Но кто же мог знать, что первый бой им придется выдержать с собственными родичами! После переворота, когда Олег Предславич и Мальфрид уехали на запад, Ингвар вдруг сообразил: а ведь они могли поехать на север, к Сванхейд, и обвинить его, поступившего с ними так не по-родственному. Если бы Сванхейд приняла сторону дочери, последствия для Ингвара могли бы быть самыми тяжелыми. Мать могла бы проклясть его, лишить права на отцовское наследство – и тем наполовину убить его как киевского князя. Никому об этом не говоря, Ингвар испугался. И поручил уладить дело с матерью Мистине – как ни мало ему хотелось расставаться в это трудное время со своей правой рукой, – потому что только его уму, верности и ловкости мог довериться.
Но Эльга никак не ждала нападок от собственной родни. Последний брат Вещего жил далеко, от притязаний на киевское наследство отказался много лет назад, и казалось, можно с ним не считаться. Ингвар прав: во всем виноват Хельги. Без него дядя Торлейв спокойно принял бы перемену. А Хельги просто не знает, с кем столкнулся и чем ему это грозит. Он не знает, кто такие Сигге Сакс, Требимир Кровавый Глаз и Ама Савар. А она время от времени видит их на Свенельдовом дворе и помнит: для этих людей нет ничего недозволенного.

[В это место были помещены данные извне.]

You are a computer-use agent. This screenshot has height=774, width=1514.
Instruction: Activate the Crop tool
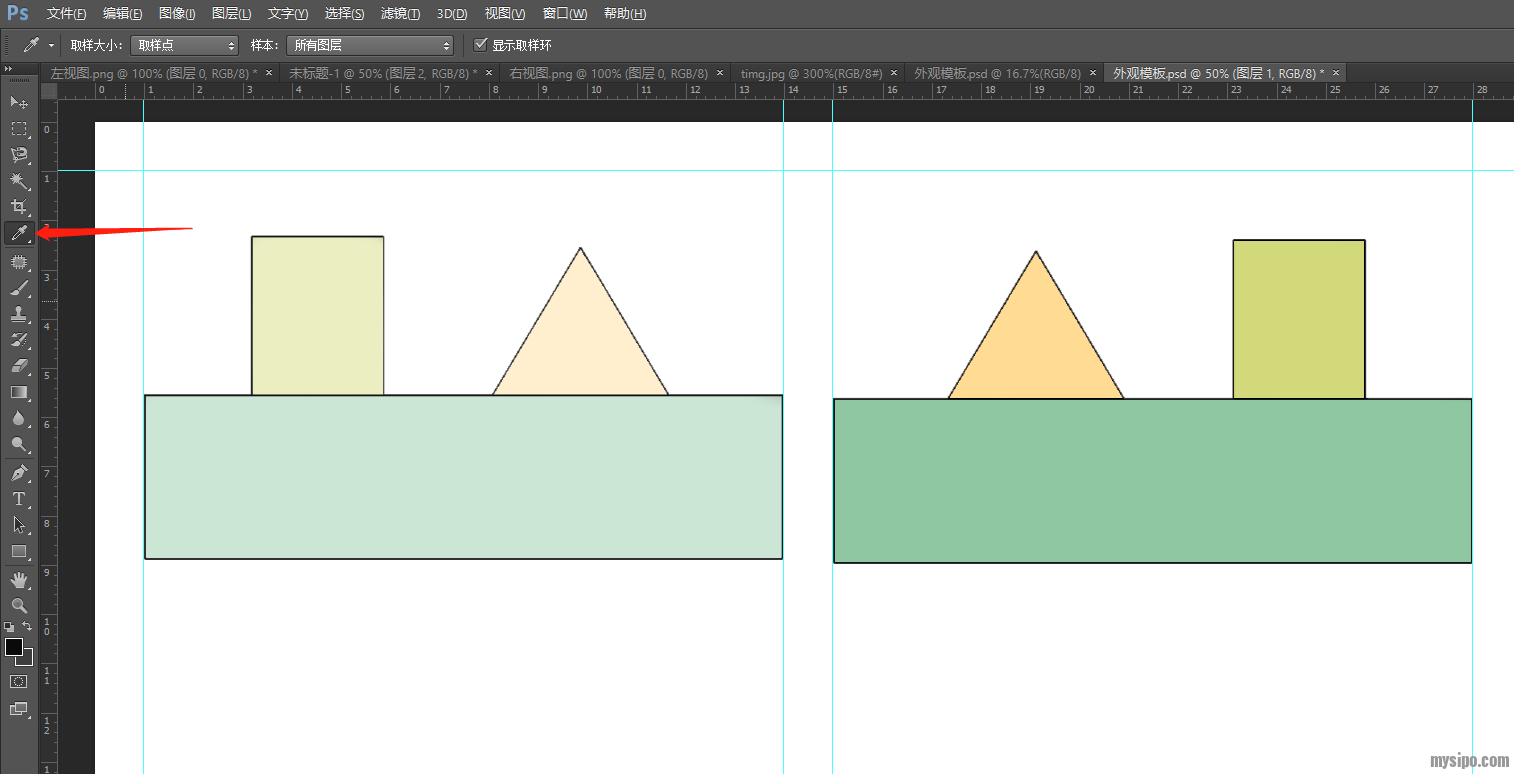[18, 207]
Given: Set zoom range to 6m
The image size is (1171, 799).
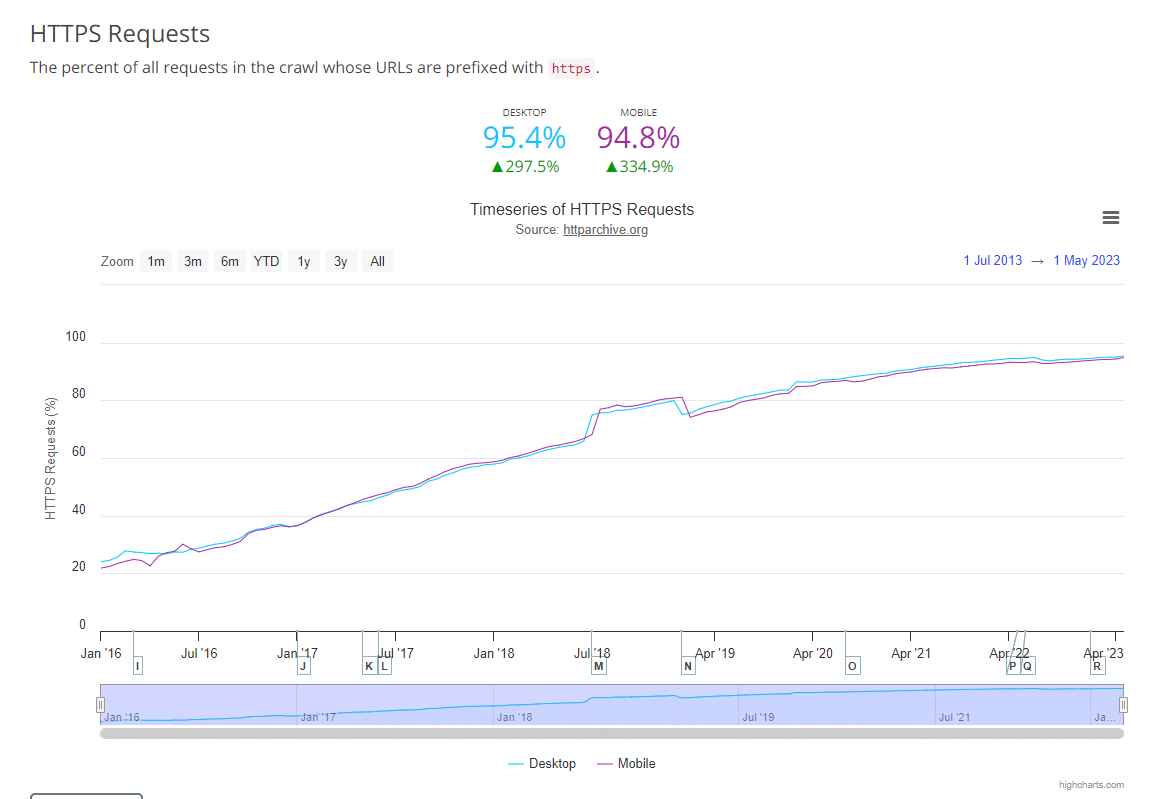Looking at the screenshot, I should tap(230, 261).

Да нет же, успокаивала Эльга сама себя по дороге. Хельги – двоюродный брат Уты, шурин Мистины. Тот не поднимет руку на родича. Сам Хельги не может желать зла сестрам, и они как-нибудь договорятся. В этом Эльга очень рассчитывала на помощь Уты: эти двое не могут не прислушаться к ней, когда одному из них она – сестра, а другому – жена.
Однако княгиня проехалась напрасно. Оказалось, что Хельги уговорил Уту покататься по Днепру: взяв всех женщин и детей дома, посадил в три лодьи с гребцами и увез смотреть горы. И Торлейва позвал с собой. Эльга была разочарована и даже растерялась: почему же родичи не позвали и ее? Не так уж ей хотелось смотреть на горы – насмотрелась за три года, – но неужели теперь и Торлейв, и Хельги, и даже Ута не желают ее видеть? Родичи пригрозили ей, княгине киевской, разрывом, и уже избегают ее, даже не получив ответа? Не ждала она такого от своего доброго дяди, улыбчивого Хельги и тем более преданной Уты!